The Senate is hardly a subject that will get hearts racing in a federal election campaign or, really, any other time.

Usually the only way the upper chamber comes to public attention at all is through appalling behaviour, outrageous absenteeism or a scandal over expenses.

That started to change, though, after the Trudeau government brought in important reforms to make the Senate less partisan. In the last couple of years there have been controversies, but they involve senators daring to question legislation or delaying bills with major amendments.

That is, of course, just what Canadians might reasonably expect to happen if senators are doing some independent thinking rather than simply rubber-stamping legislation or launching into knee-jerk opposition depending on their party affiliation.

But Conservative Leader Andrew Scheer’s big idea is to go back to the not-so-good old days.

If elected, he says, he’ll ditch the new merit-based process whereby Canadians apply to become senators and an arm’s-length board recommends a list of five people for each vacancy, from which the prime minister must choose. Scheer apparently prefers straight-up political patronage and says he’ll appoint Conservative senators “who would help implement a Conservative vision for Canada.”

No sober second thought there. Just rubber-stamping and, no doubt, more of the embarrassing antics that long made the Senate one of the most reviled institutions in Canada.

Senate reform is a work in progress, but the Liberals’ changes to the appointment process and freeing senators from party discipline have already made things considerably better.

Currently there are 65 senators who sit as part of the Independent Senators Group or as unaffiliated senators, making them the majority in the 105-seat chamber. (There are also 29 Conservatives, nine Liberals and two vacancies.)

Under the old system, the Senate sent about 10 per cent of government bills back to the House of Commons with amendments. In the most recent Parliament, that rose to 30 per cent, says University of Waterloo political scientist Emmett Macfarlane, who advised the government on the type of Senate reform that could be done without reopening the Constitution.

So, independent senators have been more robustly carrying out their role but, just as crucially, they haven’t become obstructionist. The Senate should raise questions and push for improvements; there’s no point in just having an echo chamber. But in the end, as an unelected body, it must defer to the elected Commons. It did that by passing government bills even when key Senate amendments were ignored.

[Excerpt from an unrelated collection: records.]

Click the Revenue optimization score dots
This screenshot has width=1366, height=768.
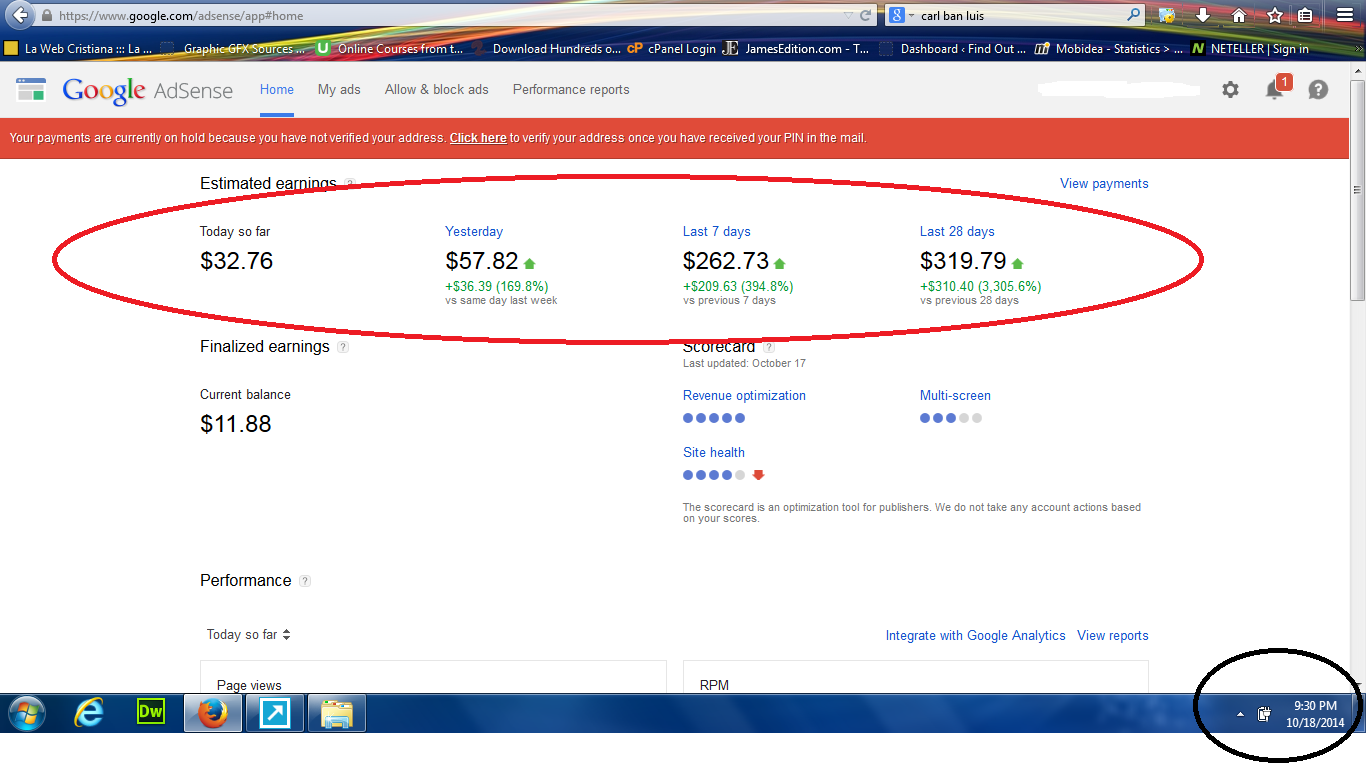[713, 418]
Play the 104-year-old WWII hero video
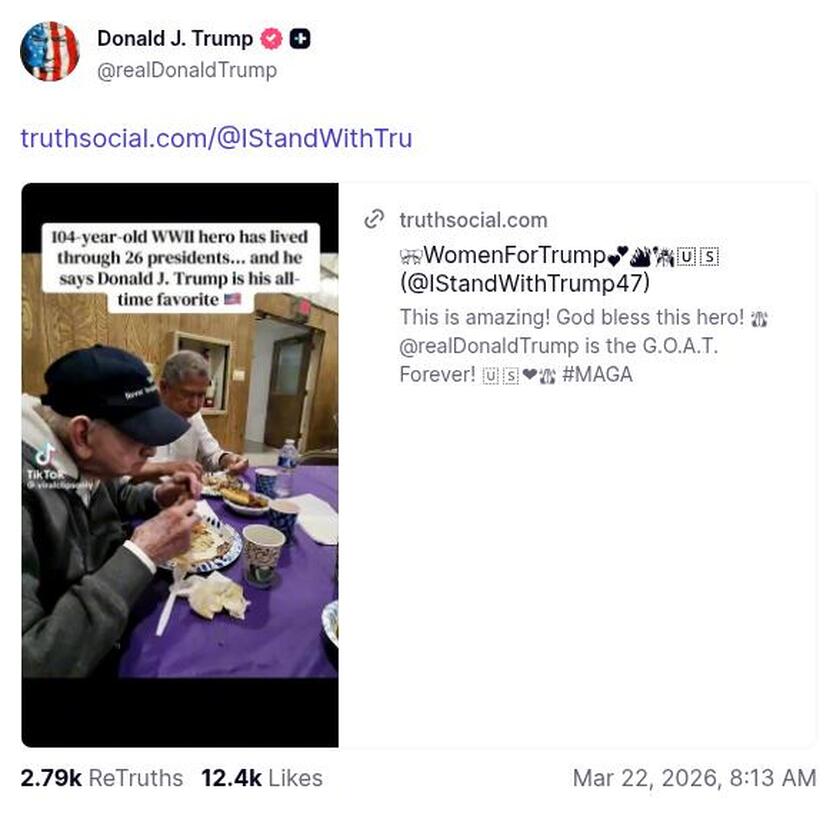 180,460
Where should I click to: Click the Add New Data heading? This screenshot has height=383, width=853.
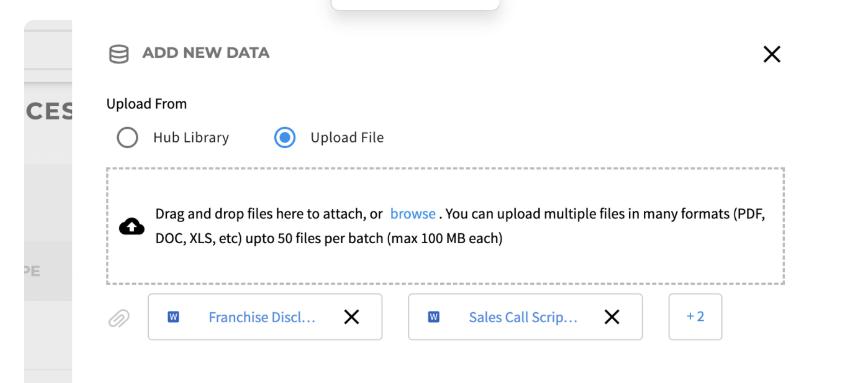[x=206, y=53]
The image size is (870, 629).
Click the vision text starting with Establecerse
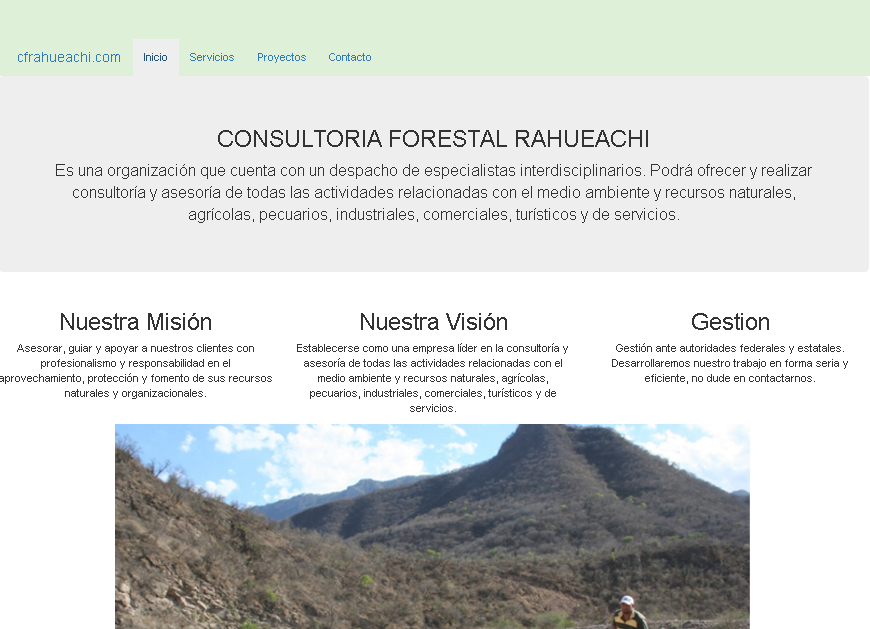pyautogui.click(x=433, y=378)
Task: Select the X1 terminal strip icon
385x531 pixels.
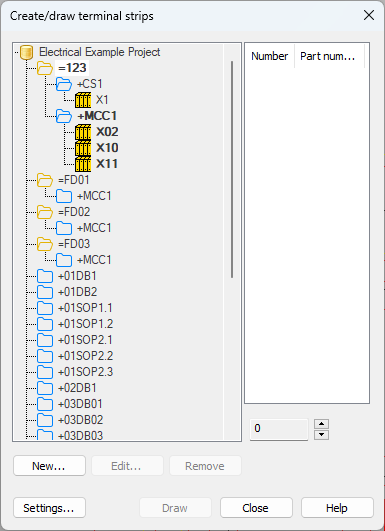Action: coord(83,100)
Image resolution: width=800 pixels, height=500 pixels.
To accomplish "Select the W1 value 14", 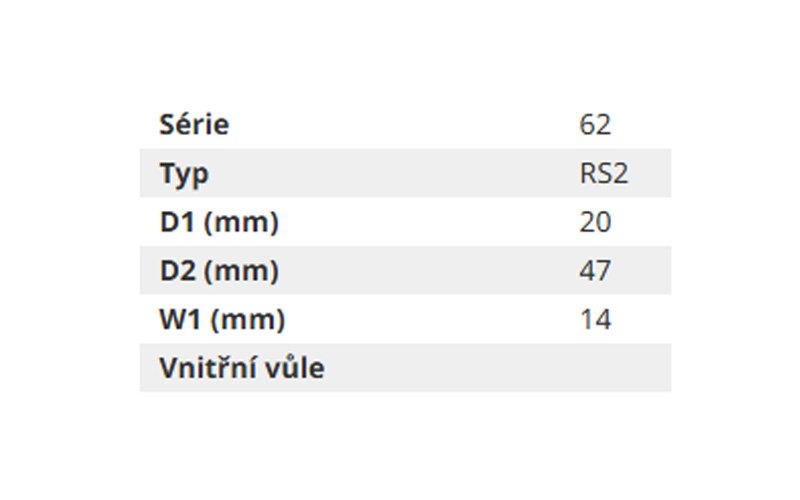I will [x=595, y=320].
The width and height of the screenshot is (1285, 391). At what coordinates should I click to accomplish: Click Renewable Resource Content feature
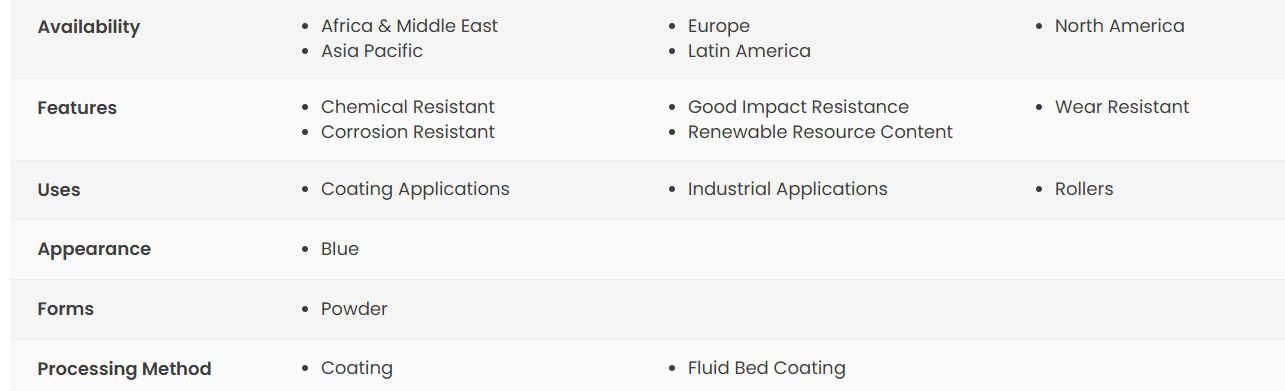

The senators themselves are also a more impressive group and a better representation of Canada. Nearly half are now women and more than 10 per cent are Indigenous.

Yes, we can quibble over how “non-partisan” these appointments really are since the prime minister is almost certain to pick people put forward by the selection board that at least have an ideological compatibility with his party. But the new system opens the door to a far wider range of people with life experiences outside politics. And it weeds out the complete duds who come from patronage appointments.

Even Tom Flanagan, a longtime Senate reform advocate and Stephen Harper’s former campaign manager, says Scheer would be better off sticking with the Trudeau reforms than going back to the old, discredited system.

The new Senate is less predictable — that’s what happens when you encourage independent thought — and things take longer when senators take their sober-second-thought job seriously. But it’s performing a more useful function than it did before the 2016 reforms.

The Liberals themselves aren’t bothering to tout this success story on the campaign trail, presumably because they know most voters don’t care about the Senate. It certainly can’t compete with affordability issues like high housing prices.

But this is an important democratic reform. And Scheer is wrong to so casually vow to ditch it in favour of appointing party hacks and bagmen who have no business sitting in the Senate.